NemID was launched in 2010 and is based on a 10 years old infrastructure and 10 years old contracts between the Digitisation agency (digst.dk), the Danish Banks and Nets. There is a need for a more secure and user-friendly solution. For more information, see digst.dk.
# What are the advantages of the MitID architecture compared to NemID?
For the service provider there are lots of advantages: Better support for standard security protocols, risk data support, three levels of assurance compliant with eIDAS, built-in step-up authentication to mention a few.
# How do we get started with migrating from NemID to MitID?
All service providers must use MitID through a MitID broker.

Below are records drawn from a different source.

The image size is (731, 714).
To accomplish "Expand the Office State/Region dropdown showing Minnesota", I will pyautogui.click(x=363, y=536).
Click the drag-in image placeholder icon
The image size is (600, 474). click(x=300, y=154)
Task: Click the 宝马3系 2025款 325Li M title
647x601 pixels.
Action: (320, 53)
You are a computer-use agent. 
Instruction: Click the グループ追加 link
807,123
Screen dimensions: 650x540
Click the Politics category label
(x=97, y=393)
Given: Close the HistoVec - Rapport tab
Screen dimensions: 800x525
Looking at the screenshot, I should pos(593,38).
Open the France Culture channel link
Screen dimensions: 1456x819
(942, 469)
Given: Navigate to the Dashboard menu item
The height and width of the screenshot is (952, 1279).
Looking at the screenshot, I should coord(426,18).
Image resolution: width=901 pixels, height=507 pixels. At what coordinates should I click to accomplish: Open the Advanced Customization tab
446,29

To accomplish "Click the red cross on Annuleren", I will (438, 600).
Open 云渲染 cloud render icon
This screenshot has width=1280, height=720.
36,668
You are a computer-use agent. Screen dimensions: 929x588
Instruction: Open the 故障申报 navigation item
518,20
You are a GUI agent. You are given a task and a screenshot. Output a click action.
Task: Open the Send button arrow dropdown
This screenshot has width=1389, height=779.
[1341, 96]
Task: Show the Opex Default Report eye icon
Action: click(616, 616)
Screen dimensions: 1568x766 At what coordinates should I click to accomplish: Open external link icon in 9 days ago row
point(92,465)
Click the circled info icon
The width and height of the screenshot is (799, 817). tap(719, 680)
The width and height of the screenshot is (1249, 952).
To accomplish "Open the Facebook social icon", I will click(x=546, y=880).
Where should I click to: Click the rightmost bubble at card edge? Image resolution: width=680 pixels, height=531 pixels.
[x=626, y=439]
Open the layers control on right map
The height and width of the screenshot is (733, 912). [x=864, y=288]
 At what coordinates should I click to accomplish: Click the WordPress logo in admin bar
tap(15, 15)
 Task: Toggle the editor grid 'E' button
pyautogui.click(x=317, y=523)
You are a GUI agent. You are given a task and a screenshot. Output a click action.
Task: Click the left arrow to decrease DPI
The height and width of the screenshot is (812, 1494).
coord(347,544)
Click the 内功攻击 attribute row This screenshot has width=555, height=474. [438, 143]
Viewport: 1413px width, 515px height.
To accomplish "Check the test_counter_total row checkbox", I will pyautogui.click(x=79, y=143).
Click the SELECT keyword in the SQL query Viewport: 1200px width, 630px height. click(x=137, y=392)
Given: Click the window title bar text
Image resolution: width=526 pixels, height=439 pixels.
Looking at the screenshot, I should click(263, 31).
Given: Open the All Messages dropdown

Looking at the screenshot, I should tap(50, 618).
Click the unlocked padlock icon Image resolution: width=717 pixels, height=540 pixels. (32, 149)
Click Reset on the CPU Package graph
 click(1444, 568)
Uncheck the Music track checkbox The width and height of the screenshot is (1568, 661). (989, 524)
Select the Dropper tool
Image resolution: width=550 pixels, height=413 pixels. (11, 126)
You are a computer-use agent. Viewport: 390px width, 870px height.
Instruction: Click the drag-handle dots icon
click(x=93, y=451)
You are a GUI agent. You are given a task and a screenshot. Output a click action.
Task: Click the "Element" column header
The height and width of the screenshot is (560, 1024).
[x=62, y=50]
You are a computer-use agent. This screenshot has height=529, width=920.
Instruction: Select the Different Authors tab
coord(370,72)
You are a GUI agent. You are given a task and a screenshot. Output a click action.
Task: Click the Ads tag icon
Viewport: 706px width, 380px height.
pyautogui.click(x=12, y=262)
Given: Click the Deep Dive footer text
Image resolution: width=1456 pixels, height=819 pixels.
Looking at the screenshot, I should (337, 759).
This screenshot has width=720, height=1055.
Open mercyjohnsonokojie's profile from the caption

You must find a MitID Broker and make a contract with them to offer MitID login or signing. For more information, see Migration from NemID to MitID.
# Must we show both NemID and MitID login to end-users during the transition period?
Signicat recommends that you support both NemID and MitID in the transition period. For more information, see Migration from NemID to MitID.
# Who can issue a MitID identity?
The government (Kommuner) and banks.
# How will MitID look like?
Seen from the end-user, there is no big difference in a typical login flow. Most of the new things are "behind the scene". For more information, see Authentication with MitID compared to NemID.
# Does the end-user just need a username and password and is it safe?
Yes, MitID supports single-factor authentication like username and password. This is obviously not as secure as two-factor authentication, but in many cases enough and easier to use.
# What types of authenticators (app, chip, display device etc.) should we require from end-users to get the appropriate level of assurance (low, substantial, high)?
As a service provider, you must make a "risk assessment" for information/data assets the user can access and assign the appropriate level of assurance. Different combinations of authenticators satisfy different LoAs. For example, just "Password" will only satisfy LoA "Low", while "Password + Chip" will satisfy LoA "High". For more information, see Possible authentication combinations.
# Which environments will be available and when?
MitID will go in production in May 2021. For more information, see Timeplan.
# Will it be possible to create test identities for non-production testing?
Yes, Signicat can do that for you as our customer.
# Which protocols is supported for MitID?
SAML 2.0 and OIDC.
# How is it planned to implement functionality to increase Level of Assurance during the user session?
There is a built-in function in the MitID protocol that supports step-up from one assurance level to another. The user must only activate the authenticator required to go to next level of assurance and not do a completely new login. The step-up may require the service provider to store certain attributes from the original authentication and pass them on as request parameters. The exact protocol here has yet to be fully determined.
# Does MitID support iframes?
No, MitID does not support iframes. Instead, you can choose between implementing the login box using either redirect or popup. For more information, see the Popup or redirect section.
# Can MitID be used for payments?
It depends on the application using it. MitID is not a payment method, but an electronic identification method (eID).